# TASK DETAILS
Rewrite everything from the start of the rows down to the line containing "Screen dimensions: 750x430 click(635, 82)", putting "Close" wherever "Collapse" appears and leaving everything else unchanged.

*** DATA SUPPLIED

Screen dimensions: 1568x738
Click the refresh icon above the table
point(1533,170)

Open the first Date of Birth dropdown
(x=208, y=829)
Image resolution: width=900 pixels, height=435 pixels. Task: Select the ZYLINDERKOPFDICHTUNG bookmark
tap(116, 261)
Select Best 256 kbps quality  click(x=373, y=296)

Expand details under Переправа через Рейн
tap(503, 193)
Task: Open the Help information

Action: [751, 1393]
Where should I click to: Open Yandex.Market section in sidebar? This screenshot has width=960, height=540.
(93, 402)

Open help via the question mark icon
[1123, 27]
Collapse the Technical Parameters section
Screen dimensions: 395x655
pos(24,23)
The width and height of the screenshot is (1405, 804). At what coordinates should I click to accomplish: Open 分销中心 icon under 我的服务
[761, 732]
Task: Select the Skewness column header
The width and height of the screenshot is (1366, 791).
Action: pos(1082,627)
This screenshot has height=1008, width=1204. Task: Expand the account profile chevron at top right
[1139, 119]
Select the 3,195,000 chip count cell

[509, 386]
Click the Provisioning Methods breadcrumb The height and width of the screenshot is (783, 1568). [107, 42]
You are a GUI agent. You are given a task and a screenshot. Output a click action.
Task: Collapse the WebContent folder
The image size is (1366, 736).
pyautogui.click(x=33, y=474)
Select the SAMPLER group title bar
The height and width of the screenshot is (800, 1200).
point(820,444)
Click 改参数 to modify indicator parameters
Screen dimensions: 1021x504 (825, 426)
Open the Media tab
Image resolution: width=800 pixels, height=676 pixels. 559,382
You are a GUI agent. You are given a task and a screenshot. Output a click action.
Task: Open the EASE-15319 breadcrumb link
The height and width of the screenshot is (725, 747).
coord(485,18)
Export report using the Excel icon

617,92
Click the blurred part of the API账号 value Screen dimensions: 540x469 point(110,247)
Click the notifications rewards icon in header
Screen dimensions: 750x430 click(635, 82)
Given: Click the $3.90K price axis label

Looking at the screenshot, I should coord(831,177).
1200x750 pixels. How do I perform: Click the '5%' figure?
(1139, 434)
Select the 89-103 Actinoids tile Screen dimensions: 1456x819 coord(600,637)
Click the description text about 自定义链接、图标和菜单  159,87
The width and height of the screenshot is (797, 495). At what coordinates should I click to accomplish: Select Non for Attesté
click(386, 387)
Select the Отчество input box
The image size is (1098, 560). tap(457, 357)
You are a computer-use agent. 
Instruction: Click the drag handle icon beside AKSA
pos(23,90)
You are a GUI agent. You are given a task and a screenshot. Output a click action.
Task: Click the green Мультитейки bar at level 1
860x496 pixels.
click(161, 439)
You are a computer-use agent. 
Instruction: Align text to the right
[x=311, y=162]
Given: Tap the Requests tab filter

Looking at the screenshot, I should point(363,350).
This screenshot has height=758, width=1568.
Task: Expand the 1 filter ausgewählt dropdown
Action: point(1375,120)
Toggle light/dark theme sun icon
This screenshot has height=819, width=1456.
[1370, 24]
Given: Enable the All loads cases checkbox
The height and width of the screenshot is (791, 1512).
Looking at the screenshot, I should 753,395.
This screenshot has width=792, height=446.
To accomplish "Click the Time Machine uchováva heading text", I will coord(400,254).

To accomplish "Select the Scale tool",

******

# SOLUTION TO THE EXERCISE
Screen dimensions: 1568x738
Click the refresh icon above the table
point(1533,170)

Open the first Date of Birth dropdown
(x=208, y=829)
Image resolution: width=900 pixels, height=435 pixels. Task: Select the ZYLINDERKOPFDICHTUNG bookmark
tap(116, 261)
Select Best 256 kbps quality  click(x=373, y=296)

Expand details under Переправа через Рейн
tap(503, 193)
Task: Open the Help information

Action: [751, 1393]
Where should I click to: Open Yandex.Market section in sidebar? This screenshot has width=960, height=540.
(93, 402)

Open help via the question mark icon
[1123, 27]
Close the Technical Parameters section
Screen dimensions: 395x655
pos(24,23)
The width and height of the screenshot is (1405, 804). At what coordinates should I click to accomplish: Open 分销中心 icon under 我的服务
[761, 732]
Task: Select the Skewness column header
The width and height of the screenshot is (1366, 791).
Action: pos(1082,627)
This screenshot has height=1008, width=1204. Task: Expand the account profile chevron at top right
[1139, 119]
Select the 3,195,000 chip count cell

[509, 386]
Click the Provisioning Methods breadcrumb The height and width of the screenshot is (783, 1568). [107, 42]
You are a GUI agent. You are given a task and a screenshot. Output a click action.
Task: Close the WebContent folder
The image size is (1366, 736).
pyautogui.click(x=33, y=474)
Select the SAMPLER group title bar
The height and width of the screenshot is (800, 1200).
point(820,444)
Click 改参数 to modify indicator parameters
Screen dimensions: 1021x504 (825, 426)
Open the Media tab
Image resolution: width=800 pixels, height=676 pixels. 559,382
You are a GUI agent. You are given a task and a screenshot. Output a click action.
Task: Open the EASE-15319 breadcrumb link
The height and width of the screenshot is (725, 747).
coord(485,18)
Export report using the Excel icon

617,92
Click the blurred part of the API账号 value Screen dimensions: 540x469 point(110,247)
Click the notifications rewards icon in header
Screen dimensions: 750x430 click(635, 82)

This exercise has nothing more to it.